In 1801, during his first year in the White House, Thomas Jefferson received a letter from a Penn mathematics professor named Robert Patterson. Patterson was a frequent correspondent of the president, but this particular missive was not exactly filled with cursive chitchat. It aimed instead to be “absolutely inscrutable.” It culminated in a block of letters crammed together without spaces or punctuation, arranged in what Patterson considered an unbreakable secret code.
Jefferson was no stranger to ciphers, having designed one of his own that employed an iron spindle and a series of wheels inscribed with the letters of the alphabet in scrambled order. Patterson considered his code more elegant. It involved neither mechanical gadgetry nor laborious memorization. It was simple to read and write—provided, of course, one knew the trick.

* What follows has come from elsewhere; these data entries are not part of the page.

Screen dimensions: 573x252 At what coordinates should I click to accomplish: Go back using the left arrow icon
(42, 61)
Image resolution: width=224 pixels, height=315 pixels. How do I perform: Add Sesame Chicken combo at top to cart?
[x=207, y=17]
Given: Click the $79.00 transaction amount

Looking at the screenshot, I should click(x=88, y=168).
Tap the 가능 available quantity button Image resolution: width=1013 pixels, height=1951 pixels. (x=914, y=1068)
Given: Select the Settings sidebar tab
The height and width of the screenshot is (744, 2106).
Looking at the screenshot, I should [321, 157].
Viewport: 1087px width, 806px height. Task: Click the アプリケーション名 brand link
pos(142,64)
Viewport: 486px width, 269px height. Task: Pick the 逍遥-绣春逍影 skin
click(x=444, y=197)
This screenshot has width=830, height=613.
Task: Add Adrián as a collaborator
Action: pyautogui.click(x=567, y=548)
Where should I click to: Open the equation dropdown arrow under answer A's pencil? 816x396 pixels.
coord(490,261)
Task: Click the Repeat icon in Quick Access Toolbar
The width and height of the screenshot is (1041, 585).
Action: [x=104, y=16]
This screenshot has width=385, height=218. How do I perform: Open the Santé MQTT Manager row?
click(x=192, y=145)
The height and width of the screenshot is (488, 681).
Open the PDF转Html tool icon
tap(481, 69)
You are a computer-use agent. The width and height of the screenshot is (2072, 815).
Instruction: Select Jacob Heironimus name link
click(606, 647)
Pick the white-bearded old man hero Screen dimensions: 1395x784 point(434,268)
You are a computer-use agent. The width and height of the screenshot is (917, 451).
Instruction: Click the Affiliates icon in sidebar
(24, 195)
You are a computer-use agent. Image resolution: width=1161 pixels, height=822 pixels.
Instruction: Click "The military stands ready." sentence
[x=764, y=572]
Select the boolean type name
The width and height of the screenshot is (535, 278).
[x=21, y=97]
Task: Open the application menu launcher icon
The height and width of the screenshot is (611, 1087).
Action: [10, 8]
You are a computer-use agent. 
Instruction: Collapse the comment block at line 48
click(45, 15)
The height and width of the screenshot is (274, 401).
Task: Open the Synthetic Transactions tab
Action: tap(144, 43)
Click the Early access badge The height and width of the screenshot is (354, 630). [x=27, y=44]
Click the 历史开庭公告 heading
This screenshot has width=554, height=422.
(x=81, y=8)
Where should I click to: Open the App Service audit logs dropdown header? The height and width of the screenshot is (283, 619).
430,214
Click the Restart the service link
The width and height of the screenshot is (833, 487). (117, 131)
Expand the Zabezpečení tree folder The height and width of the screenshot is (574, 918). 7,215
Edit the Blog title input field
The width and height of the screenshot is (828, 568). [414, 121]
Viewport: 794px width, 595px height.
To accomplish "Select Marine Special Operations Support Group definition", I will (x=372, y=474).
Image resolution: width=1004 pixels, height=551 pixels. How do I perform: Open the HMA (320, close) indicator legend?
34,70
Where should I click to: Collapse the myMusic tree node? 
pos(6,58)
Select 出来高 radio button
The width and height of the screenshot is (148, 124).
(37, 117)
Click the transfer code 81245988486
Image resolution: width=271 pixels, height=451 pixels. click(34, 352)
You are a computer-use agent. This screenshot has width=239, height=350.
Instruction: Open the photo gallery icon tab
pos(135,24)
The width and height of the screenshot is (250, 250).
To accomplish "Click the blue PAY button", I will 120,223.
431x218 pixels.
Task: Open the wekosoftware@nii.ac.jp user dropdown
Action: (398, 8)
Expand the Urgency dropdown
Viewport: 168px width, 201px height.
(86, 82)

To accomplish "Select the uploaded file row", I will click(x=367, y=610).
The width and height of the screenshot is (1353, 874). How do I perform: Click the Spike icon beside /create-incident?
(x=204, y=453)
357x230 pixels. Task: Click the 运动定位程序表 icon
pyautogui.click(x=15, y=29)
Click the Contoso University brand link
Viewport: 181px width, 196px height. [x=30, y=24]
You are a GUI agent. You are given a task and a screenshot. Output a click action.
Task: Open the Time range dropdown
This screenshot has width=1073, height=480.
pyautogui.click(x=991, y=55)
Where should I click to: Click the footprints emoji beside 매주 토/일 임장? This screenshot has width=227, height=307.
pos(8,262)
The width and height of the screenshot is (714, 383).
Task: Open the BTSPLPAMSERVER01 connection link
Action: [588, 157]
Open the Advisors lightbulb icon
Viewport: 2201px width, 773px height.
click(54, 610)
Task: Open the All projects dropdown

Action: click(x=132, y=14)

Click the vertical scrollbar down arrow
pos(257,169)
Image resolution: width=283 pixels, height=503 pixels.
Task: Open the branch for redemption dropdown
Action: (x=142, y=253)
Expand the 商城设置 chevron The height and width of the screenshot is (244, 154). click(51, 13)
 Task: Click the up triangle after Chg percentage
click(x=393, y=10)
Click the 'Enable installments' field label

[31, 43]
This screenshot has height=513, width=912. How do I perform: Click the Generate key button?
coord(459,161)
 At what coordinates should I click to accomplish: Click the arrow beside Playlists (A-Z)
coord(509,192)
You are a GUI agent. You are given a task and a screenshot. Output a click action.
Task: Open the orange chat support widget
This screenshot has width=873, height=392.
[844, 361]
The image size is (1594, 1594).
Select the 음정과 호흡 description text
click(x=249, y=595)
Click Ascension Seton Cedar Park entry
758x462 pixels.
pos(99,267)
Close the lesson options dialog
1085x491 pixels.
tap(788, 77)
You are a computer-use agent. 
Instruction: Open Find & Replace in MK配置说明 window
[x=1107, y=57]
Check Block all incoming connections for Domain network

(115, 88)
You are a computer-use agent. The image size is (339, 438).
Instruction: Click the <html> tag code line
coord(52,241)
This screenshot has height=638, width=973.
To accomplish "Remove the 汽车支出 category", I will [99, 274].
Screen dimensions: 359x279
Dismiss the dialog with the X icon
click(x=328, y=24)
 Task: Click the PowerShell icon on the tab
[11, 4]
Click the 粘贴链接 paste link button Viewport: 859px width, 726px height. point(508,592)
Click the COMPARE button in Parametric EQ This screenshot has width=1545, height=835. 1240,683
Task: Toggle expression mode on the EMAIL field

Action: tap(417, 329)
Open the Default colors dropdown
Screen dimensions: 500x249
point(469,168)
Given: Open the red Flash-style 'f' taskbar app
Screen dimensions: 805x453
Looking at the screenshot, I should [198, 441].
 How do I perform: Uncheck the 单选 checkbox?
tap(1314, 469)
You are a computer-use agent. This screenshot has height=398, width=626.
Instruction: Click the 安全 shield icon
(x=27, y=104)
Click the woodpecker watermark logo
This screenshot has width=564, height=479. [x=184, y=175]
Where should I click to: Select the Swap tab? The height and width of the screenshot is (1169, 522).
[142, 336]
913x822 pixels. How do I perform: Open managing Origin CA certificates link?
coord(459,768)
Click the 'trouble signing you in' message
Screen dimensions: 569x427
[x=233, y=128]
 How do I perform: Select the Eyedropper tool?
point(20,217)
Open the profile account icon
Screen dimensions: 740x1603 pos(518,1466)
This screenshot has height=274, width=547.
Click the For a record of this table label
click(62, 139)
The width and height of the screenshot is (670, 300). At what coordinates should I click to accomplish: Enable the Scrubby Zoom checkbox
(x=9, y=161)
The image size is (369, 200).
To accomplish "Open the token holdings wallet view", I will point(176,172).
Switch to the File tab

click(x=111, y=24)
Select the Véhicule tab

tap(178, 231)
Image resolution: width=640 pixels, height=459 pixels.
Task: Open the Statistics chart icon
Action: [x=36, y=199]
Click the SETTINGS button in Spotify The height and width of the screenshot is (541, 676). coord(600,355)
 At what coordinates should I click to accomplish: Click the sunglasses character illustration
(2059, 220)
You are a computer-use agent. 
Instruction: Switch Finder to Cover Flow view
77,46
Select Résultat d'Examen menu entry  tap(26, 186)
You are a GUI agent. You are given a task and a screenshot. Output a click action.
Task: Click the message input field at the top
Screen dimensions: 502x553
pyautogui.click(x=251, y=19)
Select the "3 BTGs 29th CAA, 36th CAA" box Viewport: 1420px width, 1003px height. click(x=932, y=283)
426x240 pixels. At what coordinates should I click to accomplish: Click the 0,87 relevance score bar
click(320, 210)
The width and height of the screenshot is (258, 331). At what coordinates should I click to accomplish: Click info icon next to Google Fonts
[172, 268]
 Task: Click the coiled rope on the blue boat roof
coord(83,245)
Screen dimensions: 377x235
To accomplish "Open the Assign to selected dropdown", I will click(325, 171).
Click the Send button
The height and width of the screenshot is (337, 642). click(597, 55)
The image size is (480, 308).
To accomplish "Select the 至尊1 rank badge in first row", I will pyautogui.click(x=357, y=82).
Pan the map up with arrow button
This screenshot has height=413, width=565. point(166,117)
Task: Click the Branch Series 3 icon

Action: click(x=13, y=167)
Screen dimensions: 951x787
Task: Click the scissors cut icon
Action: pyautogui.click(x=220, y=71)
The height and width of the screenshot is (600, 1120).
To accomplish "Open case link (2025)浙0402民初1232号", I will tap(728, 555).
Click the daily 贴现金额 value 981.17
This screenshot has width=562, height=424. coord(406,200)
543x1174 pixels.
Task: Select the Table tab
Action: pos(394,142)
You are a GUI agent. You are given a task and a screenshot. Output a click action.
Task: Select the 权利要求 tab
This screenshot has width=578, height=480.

So confident was Patterson that he included an example to show his commander-in-chief exactly how it worked. The cipher, he showed, was oriented vertically rather than horizontally. Solving it was a matter of figuring out how many discrete sections were contained in his block of text, the order in which the lines therein had been transposed, and the number of random letters that had been added to the beginning of each line. He demonstrated that the key consisted of several double-digit numbers referring to the manipulation of certain lines and letters.
Then he challenged Jefferson to solve the “specimen of such writing” with which he ended his letter, this time withholding the key.
“I presume the utter impossibility of deciphering will be readily acknowledged,” Patterson declared. “I may safely defy the united ingenuity of the whole human race,” he added, “to the end of time.”
His boast would stand the test of 205 years. In 2007, Lawren Smithline, a professional code-breaker at the Center for Communications Research in Princeton, N.J., cracked the cipher “using a method that has become common in computational biology.” He described his approach in the March|April issue of American Scientist magazine.
As Smithline discovered, the Penn professor may have given the president a bigger challenge than he could handle, but he played more than fair. The text Patterson encoded in his letter would have been instantly recognizable to Jefferson as being partially his own: the Declaration of Independence.